Where MYOB falls behind its competitors is in global reach. Its bank feed support is primarily concentrated in Australia and New Zealand, with limited coverage elsewhere. For payment services specifically, while MYOB supports PayPal indirectly (by feeding through a connected bank account), it does not offer the same breadth of direct payment service integrations that Xero and QuickBooks provide.
What bank feed & accounting software is the best combination?
In many senses there is no right or wrong combination because in 95% if cases a business is already using an accounting software package already and switching from one to the other is not common.

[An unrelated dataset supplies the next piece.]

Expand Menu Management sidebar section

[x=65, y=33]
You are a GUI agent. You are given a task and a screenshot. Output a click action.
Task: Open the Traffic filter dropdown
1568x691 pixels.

Therefore it becomes more of a question as to whether all your feeds are set up correctly, how good are the automations that are set up and if all of the transactions are being coded to the right areas.
These days all of the major accounting products are cloud based and can connect to hundreds of 3rd party services so you will always have plenty of choices to connect directly or through 3rd party apps if required.
Ultimately, the right choice depends on where you bank, how you get paid and which markets your business operates in. All three platforms offer manual import options (CSV, OFX, QFX, QBO formats) as a fallback when a direct feed is unavailable, so no business is left completely without options.
An experienced bookkeeper can help you make those decisions, audit your existing set up and of course, manage your bookeeping processes.